It's been over 100 degrees every day for the last month here in Tucson. Once I ride eight miles on my e-bike in the early morning, I'm mostly indoors with gratitude for A/C.
It may look like I'm just sitting in my recliner with my laptop. But I'm really doing a bazillion little things.
We are remodeling the daylight basement of our family home in Brier, a Seattle suburb. Last summer I found it was difficult and sometimes painful to carry the laundry basket down the stairs with dirty clothes, and carry it back up with clean, folded ones. Aging hip and knee, you know. It was time for single-story living. Since we split our year between Tucson and Brier, it wasn't practical to lease a condo or to buy anything. So we decided to create a one-bedroom space downstairs, with a wet bar (municipal code doesn't permit a stove, because that would define an "accessory dwelling unit," not allowable in our small city unless the lot size is 20,000 square feet. Which ours is not).
The project is nearly complete, and we'll return to Washington next week to settle in and do another massive downsizing. We'll be living in 780 square feet - larger than our 620-square-foot place in Tucson. And one of our kids will live upstairs with his family.
There have been a bazillion little things. My husband Art came up with the design with my input. My contractor son James agreed to do the work, except for the electrical which Art would be responsible for.
How do we create a light and bright space? By moving windows and adding a sliding glass door to replace a regular one. By installing ceiling lights on a dimmer.
How do we add a food space? By dividing a regular bedroom into a very small bedroom and a small kitchenette.
How do we want the kitchen to look? Several hours spent at Home Depot, choosing cabinets. Art is the kitchen person, and he wanted a lot of cabinet space and adequate counter space. He wanted an under-cabinet microwave, a dishwasher and a garbage disposal (both of which I do without in Tucson).
Should we keep the 40-year-old vanity in the bathroom or change it out for something contemporary? Art wanted to keep it since it was still functional, but James told him it would cost more money to restore it than to replace it, so that's what we did.

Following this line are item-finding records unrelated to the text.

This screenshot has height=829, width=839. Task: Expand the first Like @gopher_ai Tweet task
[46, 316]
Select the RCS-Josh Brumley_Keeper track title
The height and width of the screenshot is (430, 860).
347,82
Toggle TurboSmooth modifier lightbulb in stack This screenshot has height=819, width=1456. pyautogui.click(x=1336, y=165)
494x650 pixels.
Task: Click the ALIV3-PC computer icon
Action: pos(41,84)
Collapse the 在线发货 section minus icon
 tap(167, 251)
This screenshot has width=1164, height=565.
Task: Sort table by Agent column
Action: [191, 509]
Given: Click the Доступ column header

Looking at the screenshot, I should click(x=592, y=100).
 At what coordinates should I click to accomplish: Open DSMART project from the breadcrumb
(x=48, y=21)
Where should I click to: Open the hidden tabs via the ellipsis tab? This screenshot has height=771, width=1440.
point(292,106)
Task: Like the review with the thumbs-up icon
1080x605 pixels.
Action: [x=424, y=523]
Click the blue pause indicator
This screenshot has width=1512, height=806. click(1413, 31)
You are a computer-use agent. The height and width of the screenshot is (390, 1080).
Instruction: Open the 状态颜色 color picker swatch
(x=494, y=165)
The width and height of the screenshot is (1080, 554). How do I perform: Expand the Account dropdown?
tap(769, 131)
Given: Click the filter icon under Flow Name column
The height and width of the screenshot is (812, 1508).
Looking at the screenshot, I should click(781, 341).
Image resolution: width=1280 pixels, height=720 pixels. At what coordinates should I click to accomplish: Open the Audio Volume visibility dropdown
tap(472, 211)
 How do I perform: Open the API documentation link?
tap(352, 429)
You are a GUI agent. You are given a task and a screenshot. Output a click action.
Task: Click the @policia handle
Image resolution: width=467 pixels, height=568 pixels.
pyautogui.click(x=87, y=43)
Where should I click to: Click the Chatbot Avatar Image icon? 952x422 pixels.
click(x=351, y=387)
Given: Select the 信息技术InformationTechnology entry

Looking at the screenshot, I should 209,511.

And so on. Paint colors, flooring (we chose vinyl planking), where to put the cable for TV and internet, what to buy from Amazon, Overstock, Wayfair, Home Depot and Lowes, and what to scrounge from stuff stored in the garage.
I thought I was doing well with the bazillion little details - several hours a day online to buy what we would need: microwave, Keurig coffeemaker, countertop convection oven/toaster, countertop double-burner to replace the not-allowed stovetop, rolling laundry hamper, ceiling lights. I had to create a new address for our Brier place: Jason Myers (our oldest son, living upstairs with his family) for Art. Otherwise, the smaller items might have been forwarded to us here in Tucson, or sent back to the source.
I was feeling pretty proud of myself for managing this project 1200 miles to the north, making sure everything was taken care of and ready when it was needed.
Then, yesterday, I talked to my auto insurance carrier. I'd called to take the Ranger, currently in Brier, out of storage, and to put the Accord and the Prius, currently here in Tucson, in storage. I do that when we move back and forth, to save money on insurance. Art had flown to Seattle on May 22 to launch the remodel, returning to Tucson on June 23. The insurance person said to me yesterday, "I show the Prius has been in storage since May 22." Oh, my gosh. I had forgotten to take the Prius out of storage when Art returned to Tucson in June. So he has been driving around without insurance for THREE MONTHS!
My friend Ellen told me this morning that it's because I'm getting older. I don't like that explanation. I think it's because, if I'm responsible for a billion little details, I will probably make one mistake.
I hope my opinion is the correct one!